Verifying the Routes
Purpose
Verify that the Layer 3 VPN prefixes toward PE1-PE2 point to chained CNHs.
Action
From operational mode, run the show route 198.51.100.2
table vpn-a extensive command.
user@PE1> show route 198.51.100.2 table vpn-a extensive
vpn-a.inet.0: 7 destinations, 10 routes (7 active, 0 holddown, 0 hidden)

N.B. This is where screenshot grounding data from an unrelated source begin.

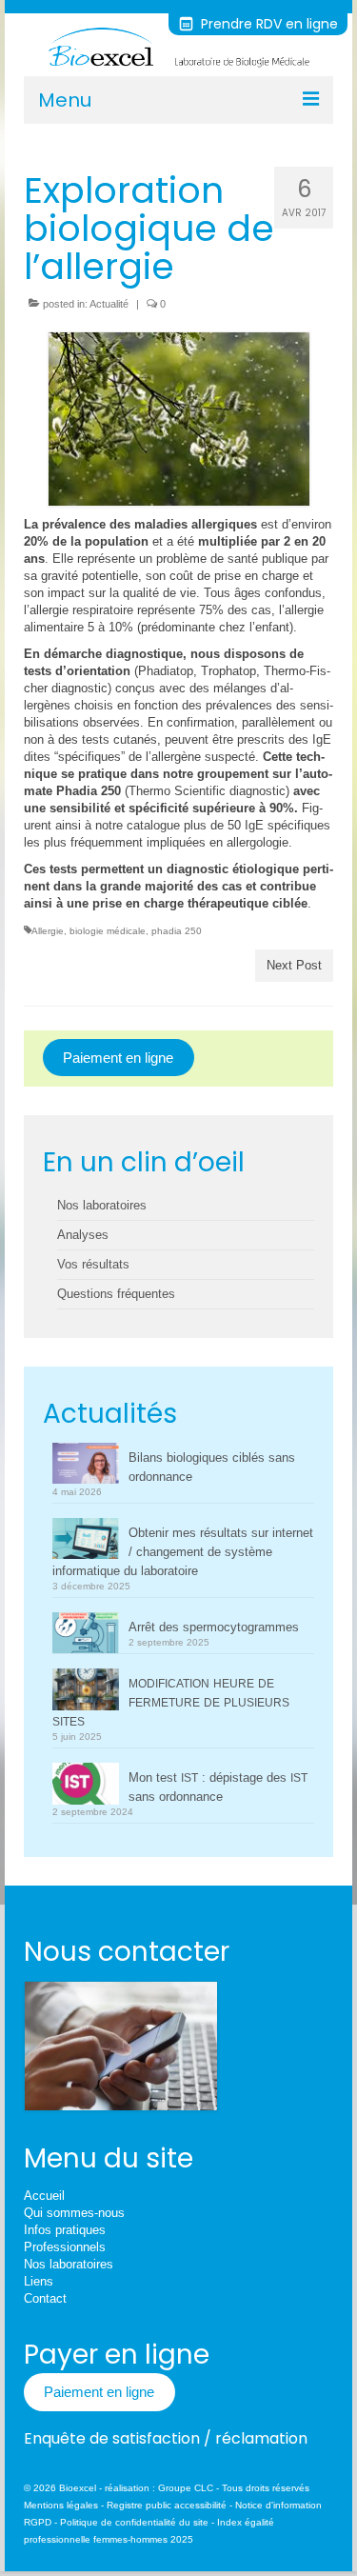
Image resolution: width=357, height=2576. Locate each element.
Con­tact (45, 2298)
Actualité (109, 304)
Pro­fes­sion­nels (65, 2247)
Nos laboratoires (102, 1205)
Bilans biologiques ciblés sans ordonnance (212, 1467)
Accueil (44, 2195)
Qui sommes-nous (74, 2213)
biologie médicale (107, 931)
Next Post (294, 965)
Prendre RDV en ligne (267, 23)
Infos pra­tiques (65, 2230)
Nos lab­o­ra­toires (68, 2264)
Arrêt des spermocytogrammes (214, 1627)
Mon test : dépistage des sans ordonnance (218, 1787)
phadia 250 (176, 931)
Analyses (83, 1235)
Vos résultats (93, 1264)
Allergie (47, 931)
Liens (38, 2281)
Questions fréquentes (116, 1294)
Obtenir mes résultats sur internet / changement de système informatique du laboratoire (182, 1552)
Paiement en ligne (118, 1058)
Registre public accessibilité (167, 2505)
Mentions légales (61, 2505)
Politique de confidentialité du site (134, 2522)
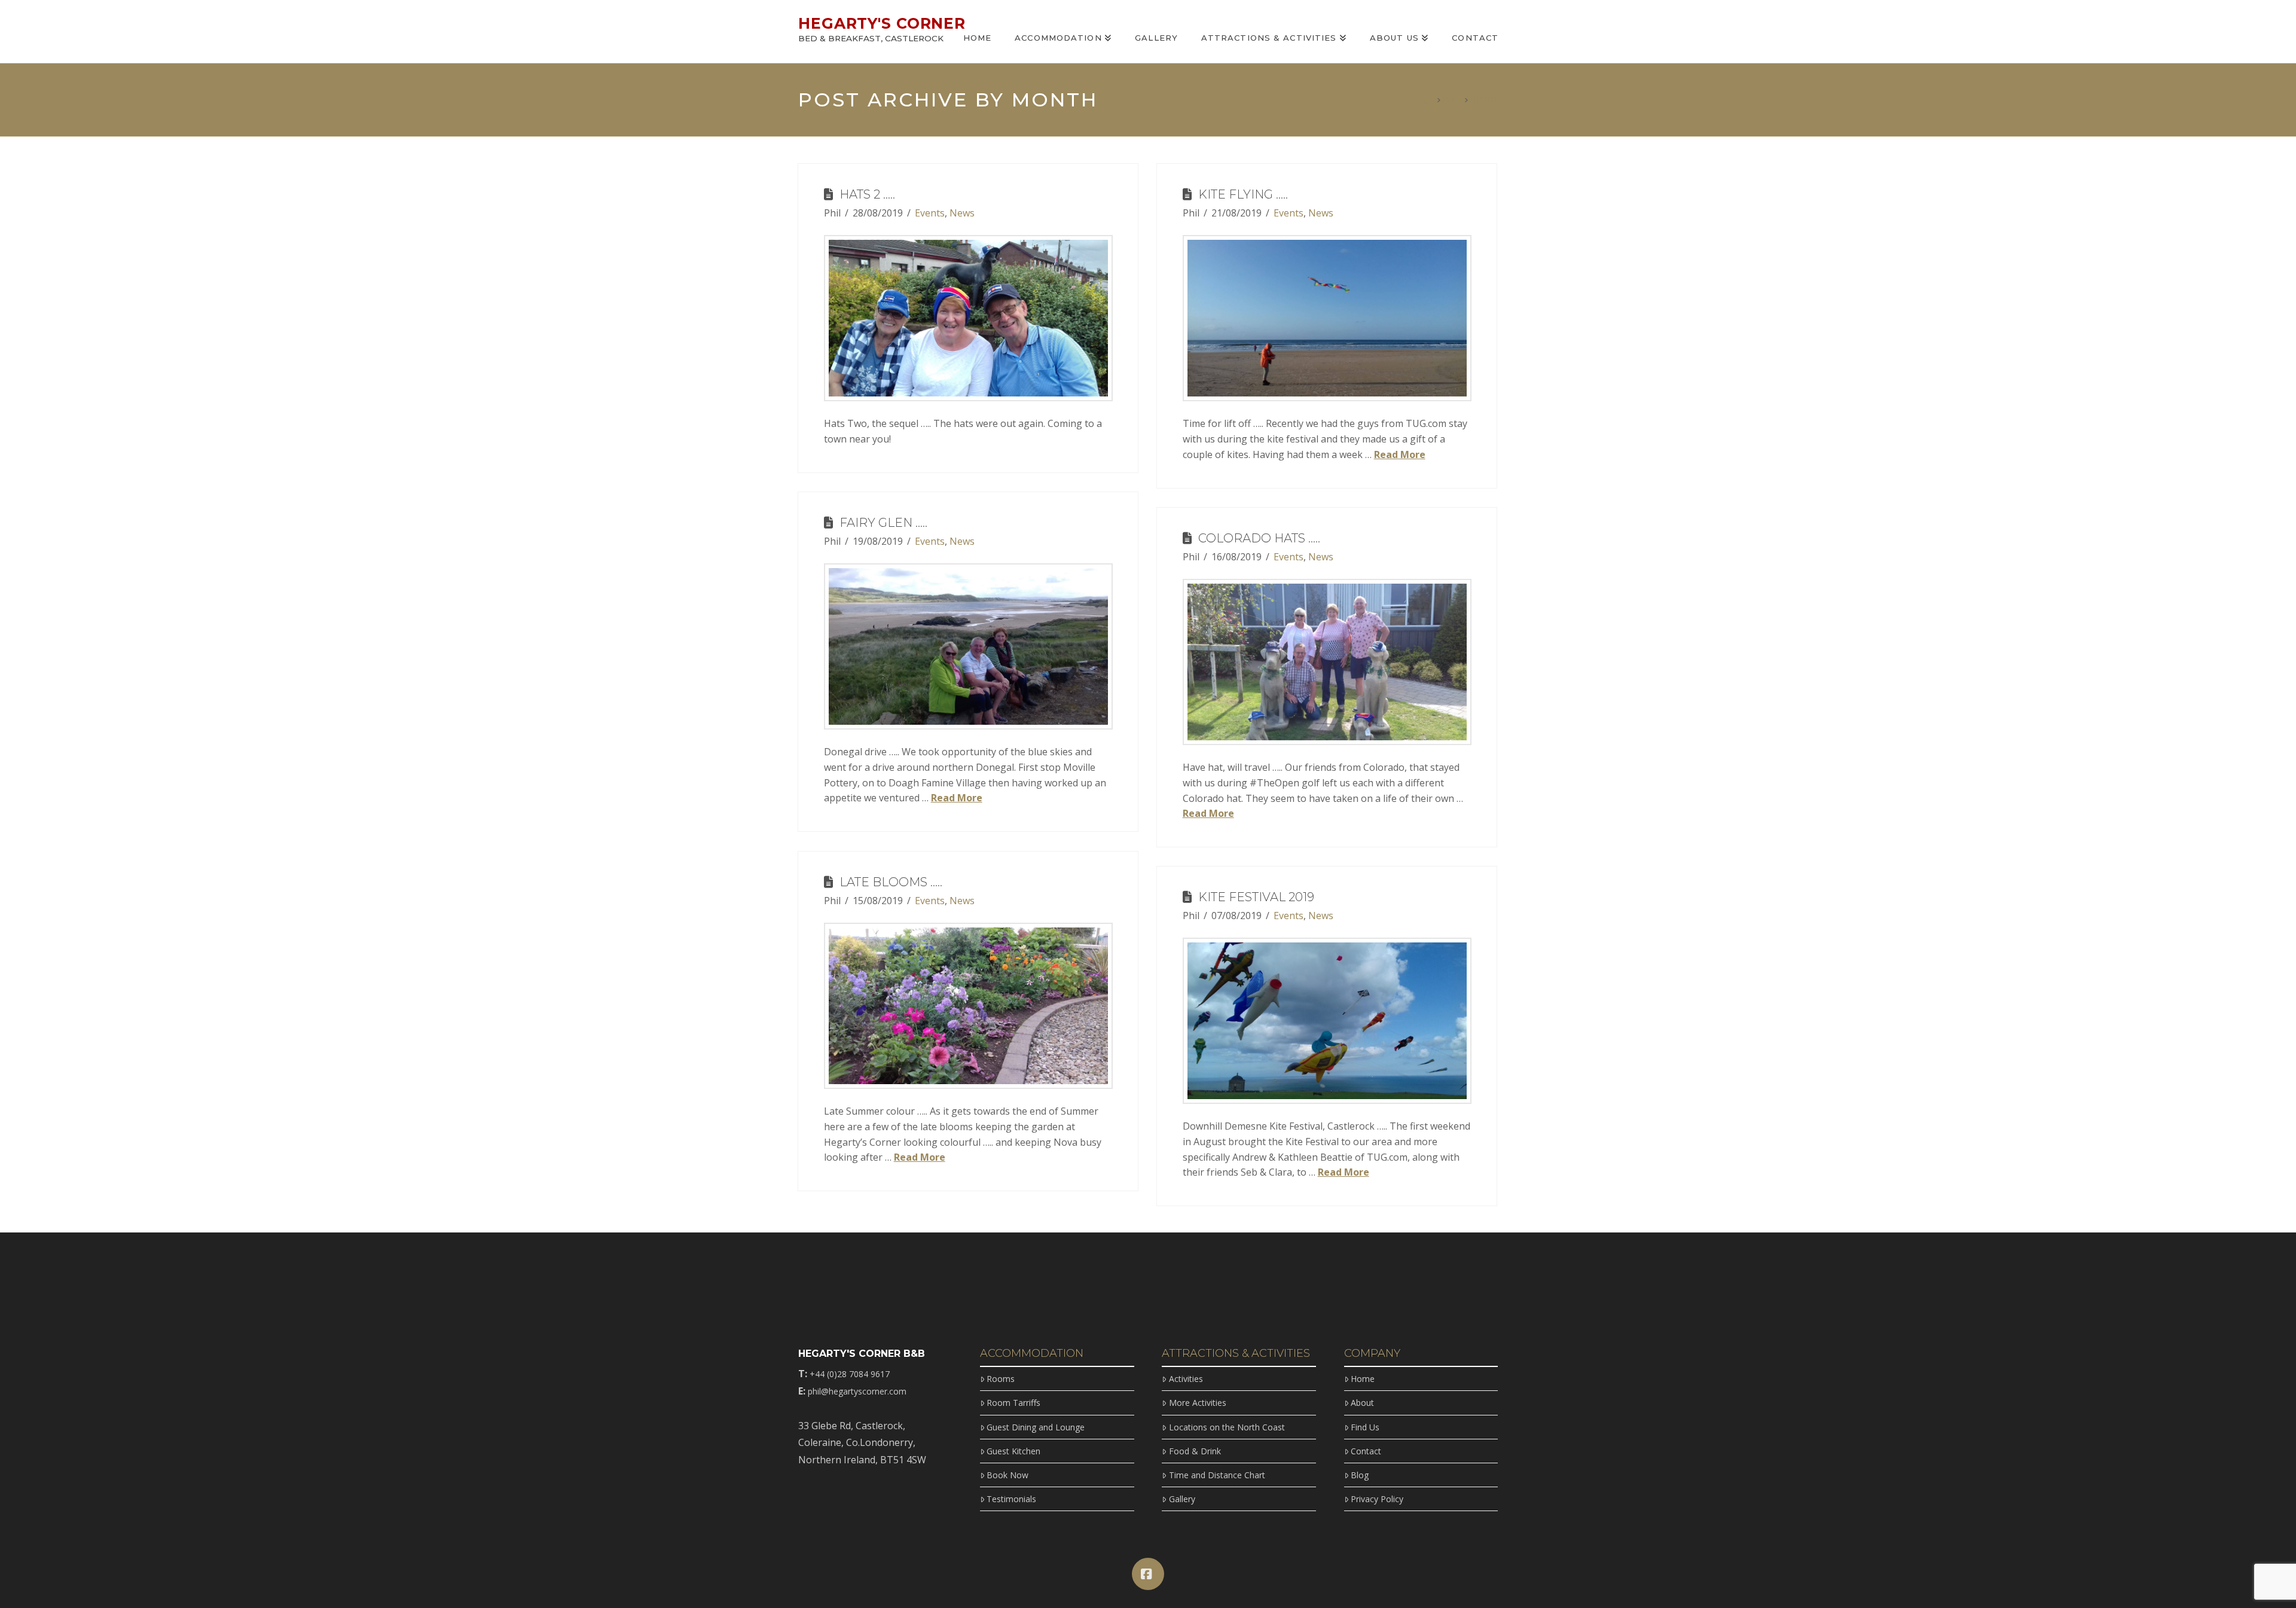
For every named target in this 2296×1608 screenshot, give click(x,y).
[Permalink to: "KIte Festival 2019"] (1327, 1021)
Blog (1360, 1475)
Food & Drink (1194, 1451)
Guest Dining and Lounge (1036, 1427)
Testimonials (1011, 1499)
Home (1363, 1378)
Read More (1399, 454)
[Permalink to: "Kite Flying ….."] (1327, 318)
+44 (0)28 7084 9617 (850, 1374)
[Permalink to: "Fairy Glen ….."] (968, 646)
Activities (1185, 1378)
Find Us (1365, 1427)
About (1362, 1402)
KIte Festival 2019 (1256, 897)
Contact (1366, 1451)
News (962, 212)
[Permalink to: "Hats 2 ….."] (968, 318)
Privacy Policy (1377, 1499)
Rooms (1001, 1378)
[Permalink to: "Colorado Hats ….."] (1327, 662)
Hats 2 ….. (867, 194)
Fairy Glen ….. (883, 522)
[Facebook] (1148, 1574)
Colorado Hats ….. (1259, 538)
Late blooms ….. (890, 882)
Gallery (1182, 1499)
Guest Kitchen (1013, 1451)
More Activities (1197, 1402)
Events (930, 212)
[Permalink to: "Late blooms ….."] (968, 1006)
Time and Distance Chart (1217, 1475)
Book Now (1007, 1475)
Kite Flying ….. (1243, 194)
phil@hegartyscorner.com (857, 1391)
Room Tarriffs (1013, 1402)
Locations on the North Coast (1226, 1427)
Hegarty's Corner (882, 23)
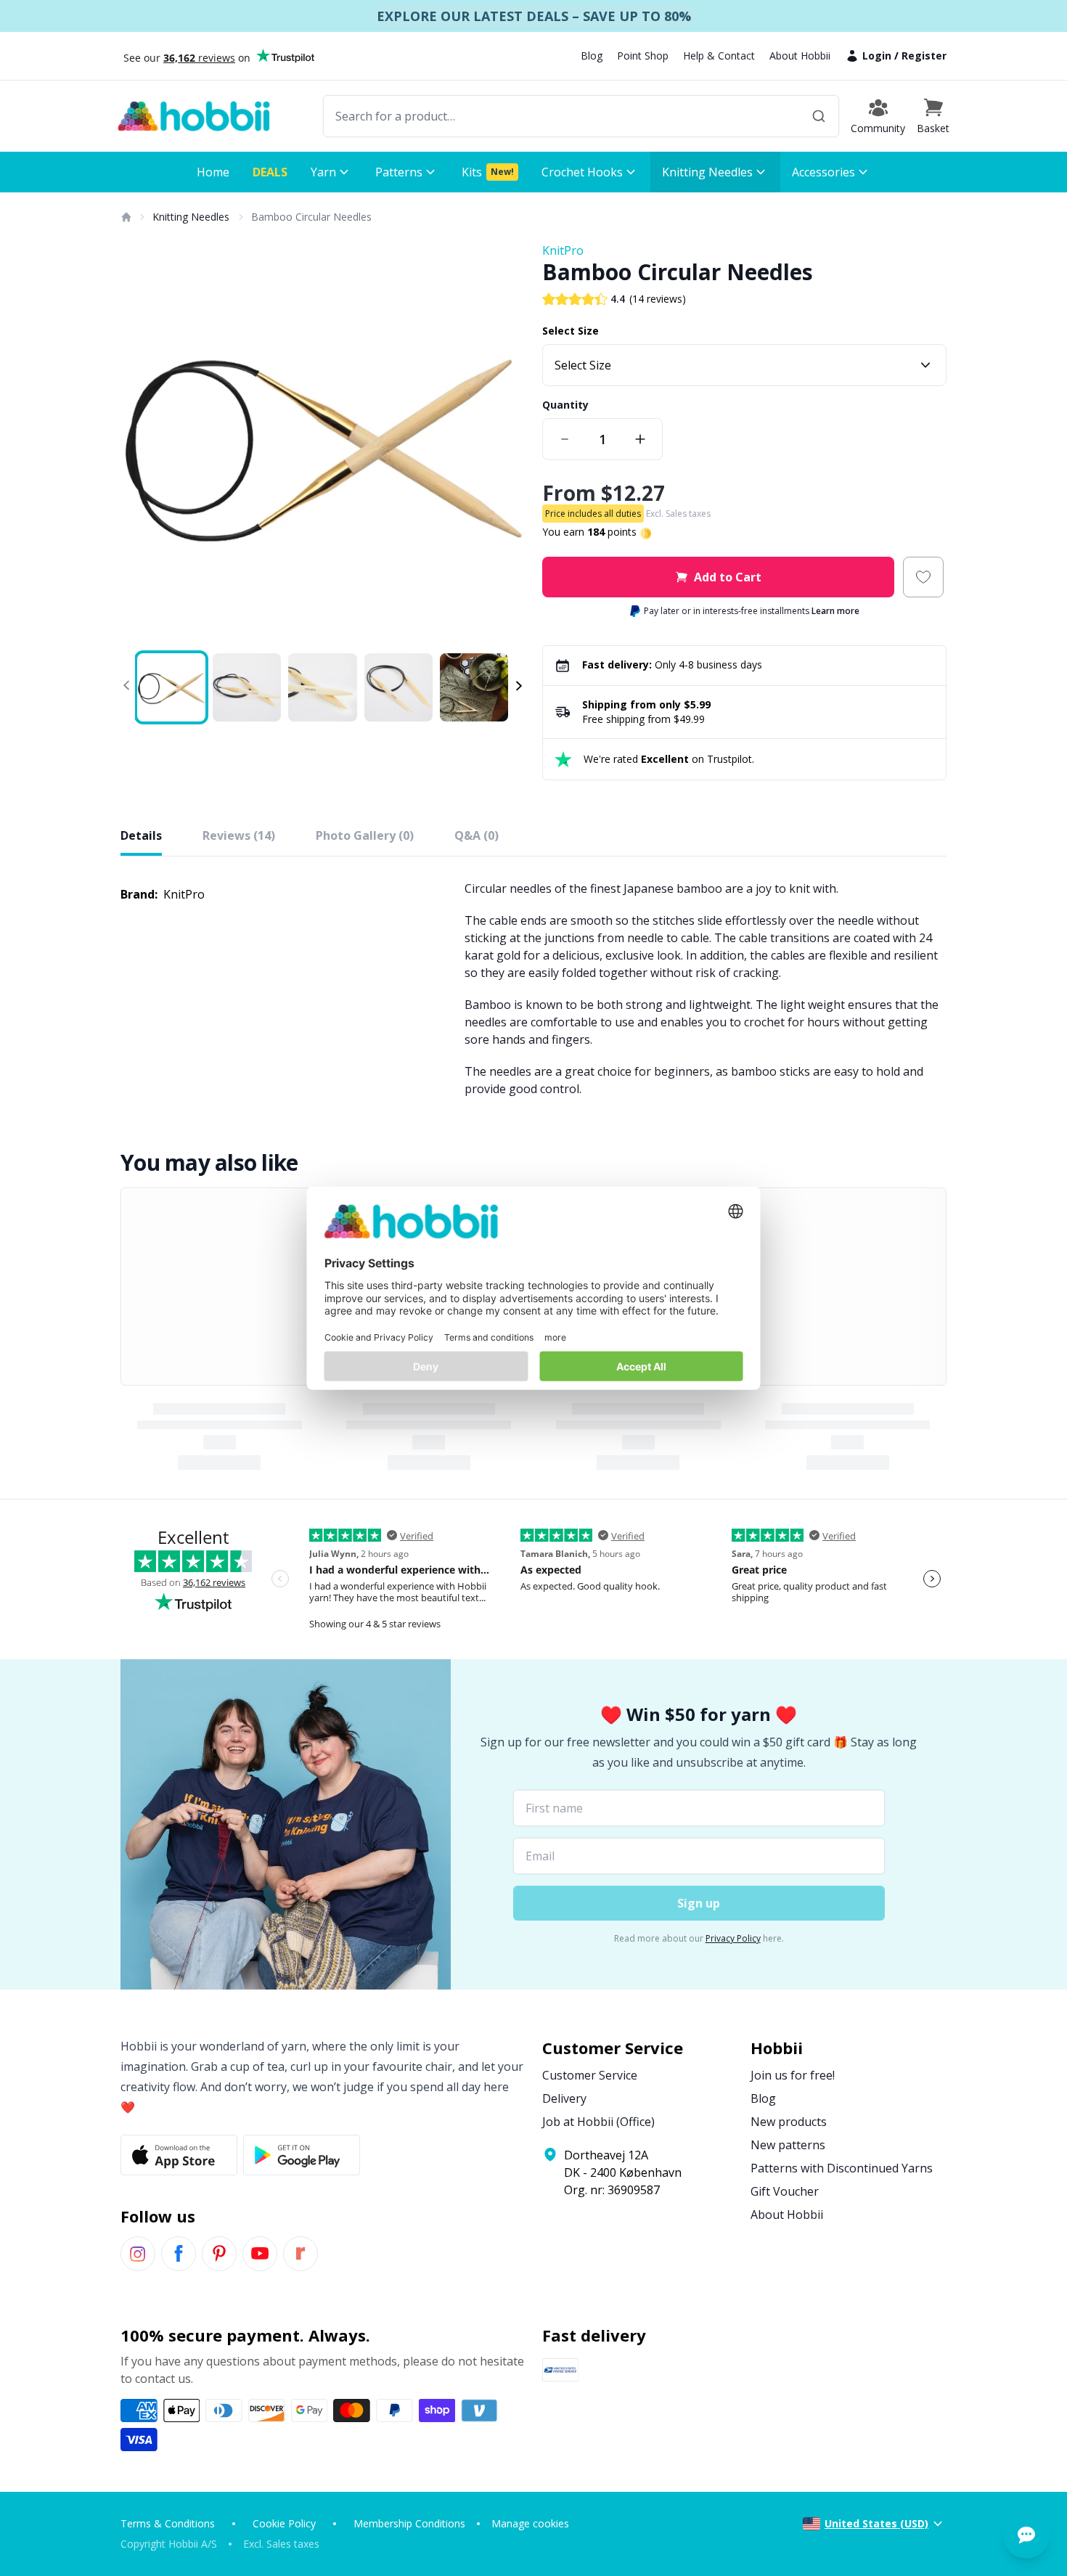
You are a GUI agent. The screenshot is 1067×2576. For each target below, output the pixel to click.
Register (924, 55)
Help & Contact (719, 55)
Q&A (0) (476, 835)
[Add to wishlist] (923, 577)
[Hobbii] (194, 116)
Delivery (564, 2098)
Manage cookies (530, 2523)
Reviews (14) (239, 835)
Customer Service (589, 2075)
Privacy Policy (733, 1938)
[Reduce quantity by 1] (564, 439)
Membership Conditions (409, 2523)
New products (789, 2122)
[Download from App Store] (178, 2155)
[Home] (125, 217)
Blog (591, 55)
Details (141, 835)
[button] (933, 116)
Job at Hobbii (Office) (598, 2122)
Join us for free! (793, 2075)
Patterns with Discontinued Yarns (842, 2168)
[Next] (504, 444)
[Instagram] (137, 2253)
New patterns (788, 2145)
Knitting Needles (190, 217)
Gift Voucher (785, 2191)
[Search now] (818, 116)
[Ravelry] (300, 2253)
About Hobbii (799, 55)
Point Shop (643, 55)
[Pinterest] (219, 2253)
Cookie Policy (284, 2523)
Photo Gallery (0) (365, 835)
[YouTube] (259, 2253)
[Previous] (140, 444)
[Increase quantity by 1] (640, 439)
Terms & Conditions (167, 2523)
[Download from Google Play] (301, 2155)
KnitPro (563, 250)
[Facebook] (178, 2253)
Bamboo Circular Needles (311, 217)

198.51.100.2/24 (2 entries, 1 announced)
TSI:
KRT in-kernel 198.51.100.2/3 -> {composite(720)}
Page 0 idx 0, (group CE type External) Type 1 val 938eaa8 (adv_entry)
Advertised metrics:
Nexthop: Self
AS path: [200] 300 I
Communities: target:200:1
Path 198.51.100.2 from 10.255.104.133 Vector len 4. Val: 0
*BGP Preference: 170/-101
Route Distinguisher: 200:2
Next hop type: Indirect
Address: 0x9391654
Next-hop reference count: 12
Source: 10.255.104.133
Next hop type: Router, Next hop index: 1048580
Next hop: 10.32.0.2 via ge-0/0/2.0
Session Id: 0x1
Next hop: 10.38.0.2 via ge-0/0/1.0, selected
Session Id: 0x3
Protocol next hop: 10.255.104.133
Push 300192
Composite next hop: 0x93918a4 718 INH Session ID: 0x9
Indirect next hop: 0x941c000 1048581 INH Session ID: 0x9
State: <Secondary Active Int Ext ProtectionCand>
Local AS: 200 Peer AS: 200
Age: 28 Metric: 50 Metric2: 1
Validation State: unverified
Task: BGP_203.0.113.1.133+57173
Announcement bits (2): 0-KRT 1-BGP_RT_Background
AS path: 300 I
Communities: target:200:1
Import Accepted
VPN Label: 300192
Localpref: 100
Router ID: 10.255.104.133
Primary Routing Table bgp.l3vpn.0
Composite next hops: 1
Protocol next hop: 10.255.104.133 Metric: 1
Push 300192
Composite next hop: 0x93918a4 718 INH Session ID: 0x9
Indirect next hop: 0x941c000 1048581 INH Session ID: 0x9
Indirect path forwarding next hops: 2
Next hop type: Router
Next hop: 10.32.0.2 via ge-1/0/0.0
Session Id: 0x1
Next hop: 10.38.0.2 via ge-1/1/2.0
Session Id: 0x3
10.255.104.133/32 Originating RIB: inet.3
Metric: 1 Node path count: 1
Forwarding nexthops: 2
Nexthop: 10.32.0.2 via ge-0/0/2.0
BGP Preference: 170/-101
Route Distinguisher: 200:3
Next hop type: Indirect
Address: 0x9391608
Next-hop reference count: 9
Source: 10.255.104.131
Next hop type: Router, Next hop index: 722
Next hop: 10.38.0.10 via ge-0/0/1.0, selected
Session Id: 0x4
Protocol next hop: 10.255.104.131
Push 299936
Composite next hop: 0x9391690 723 INH Session ID: 0xb
Indirect next hop: 0x941c0fc 1048583 INH Session ID: 0xb
State: <Secondary NotBest Int Ext ProtectionCand>
Inactive reason: Not Best in its group - Router ID
Local AS: 200 Peer AS: 200
Age: 28 Metric: 50 Metric2: 1
Validation State: unverified
Task: BGP_203.0.113.1.131+63797
AS path: 300 I
Communities: target:200:1
Import Accepted
VPN Label: 299936
Localpref: 100
Router ID: 10.255.104.131
Primary Routing Table bgp.l3vpn.0
Composite next hops: 1
Protocol next hop: 10.255.104.131 Metric: 1
Push 299936
Composite next hop: 0x9391690 723 INH Session ID: 0xb
Indirect next hop: 0x941c0fc 1048583 INH Session ID: 0xb
Indirect path forwarding next hops: 1
Next hop type: Router
Next hop: 10.38.0.10 via ge-1/0/2.0
Session Id: 0x4
10.255.104.131/32 Originating RIB: inet.3
Metric: 1 Node path count: 1
Forwarding nexthops: 1
Nexthop: 10.38.0.10 via ge-1/0/2.0
Meaning
The PE2 router is the CNH for PE1 to reach CE2.
Verifying Chained Next Hops on Direct PE-PE Connection
Purpose
Verify that chained next hop is generated for direct PE-PE connection on CE1.
Action
From operational mode, run the ping command.
user@CE1> ping 192.0.2.4 !!!!! --- lsping statistics --- 5 packets transmitted, 5 packets received, 0% packet loss
Meaning
Chained CNH is enabled for the PE1 to PE2 connection.